WHAT YOU NEED TO DO ::
Return the records below line for line, with no changes.
··· MATERIAL FOR THE TASK
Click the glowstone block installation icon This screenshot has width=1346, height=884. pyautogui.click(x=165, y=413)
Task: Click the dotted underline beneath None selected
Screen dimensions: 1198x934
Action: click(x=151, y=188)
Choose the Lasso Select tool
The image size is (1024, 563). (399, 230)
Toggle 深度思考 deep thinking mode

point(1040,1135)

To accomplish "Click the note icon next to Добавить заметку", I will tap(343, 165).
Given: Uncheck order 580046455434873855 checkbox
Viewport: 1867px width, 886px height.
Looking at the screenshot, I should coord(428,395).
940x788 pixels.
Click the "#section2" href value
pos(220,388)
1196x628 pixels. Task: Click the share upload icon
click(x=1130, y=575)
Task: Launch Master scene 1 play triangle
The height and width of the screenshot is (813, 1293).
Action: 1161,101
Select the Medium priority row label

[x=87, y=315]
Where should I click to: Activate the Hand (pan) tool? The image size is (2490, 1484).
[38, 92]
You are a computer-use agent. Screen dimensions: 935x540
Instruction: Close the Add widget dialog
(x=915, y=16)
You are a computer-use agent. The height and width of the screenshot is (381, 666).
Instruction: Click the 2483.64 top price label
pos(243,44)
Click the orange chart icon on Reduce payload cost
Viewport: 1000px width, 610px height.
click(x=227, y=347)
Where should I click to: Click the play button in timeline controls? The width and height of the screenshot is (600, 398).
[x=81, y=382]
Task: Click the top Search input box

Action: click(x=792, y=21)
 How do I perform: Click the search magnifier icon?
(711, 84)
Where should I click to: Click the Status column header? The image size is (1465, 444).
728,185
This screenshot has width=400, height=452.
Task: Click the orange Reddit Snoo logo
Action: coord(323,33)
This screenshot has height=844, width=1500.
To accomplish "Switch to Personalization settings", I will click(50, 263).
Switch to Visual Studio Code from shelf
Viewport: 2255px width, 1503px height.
······
SOLUTION ::
Click the glowstone block installation icon This screenshot has width=1346, height=884. pyautogui.click(x=165, y=413)
Task: Click the dotted underline beneath None selected
Screen dimensions: 1198x934
Action: click(x=151, y=188)
Choose the Lasso Select tool
The image size is (1024, 563). (399, 230)
Toggle 深度思考 deep thinking mode

point(1040,1135)

To accomplish "Click the note icon next to Добавить заметку", I will tap(343, 165).
Given: Uncheck order 580046455434873855 checkbox
Viewport: 1867px width, 886px height.
Looking at the screenshot, I should coord(428,395).
940x788 pixels.
Click the "#section2" href value
pos(220,388)
1196x628 pixels. Task: Click the share upload icon
click(x=1130, y=575)
Task: Launch Master scene 1 play triangle
The height and width of the screenshot is (813, 1293).
Action: 1161,101
Select the Medium priority row label

[x=87, y=315]
Where should I click to: Activate the Hand (pan) tool? The image size is (2490, 1484).
[38, 92]
You are a computer-use agent. Screen dimensions: 935x540
Instruction: Close the Add widget dialog
(x=915, y=16)
You are a computer-use agent. The height and width of the screenshot is (381, 666).
Instruction: Click the 2483.64 top price label
pos(243,44)
Click the orange chart icon on Reduce payload cost
Viewport: 1000px width, 610px height.
click(x=227, y=347)
Where should I click to: Click the play button in timeline controls? The width and height of the screenshot is (600, 398).
[x=81, y=382]
Task: Click the top Search input box

Action: click(x=792, y=21)
 How do I perform: Click the search magnifier icon?
(711, 84)
Where should I click to: Click the Status column header? The image size is (1465, 444).
728,185
This screenshot has width=400, height=452.
Task: Click the orange Reddit Snoo logo
Action: coord(323,33)
This screenshot has height=844, width=1500.
To accomplish "Switch to Personalization settings", I will click(50, 263).
Switch to Visual Studio Code from shelf
Viewport: 2255px width, 1503px height.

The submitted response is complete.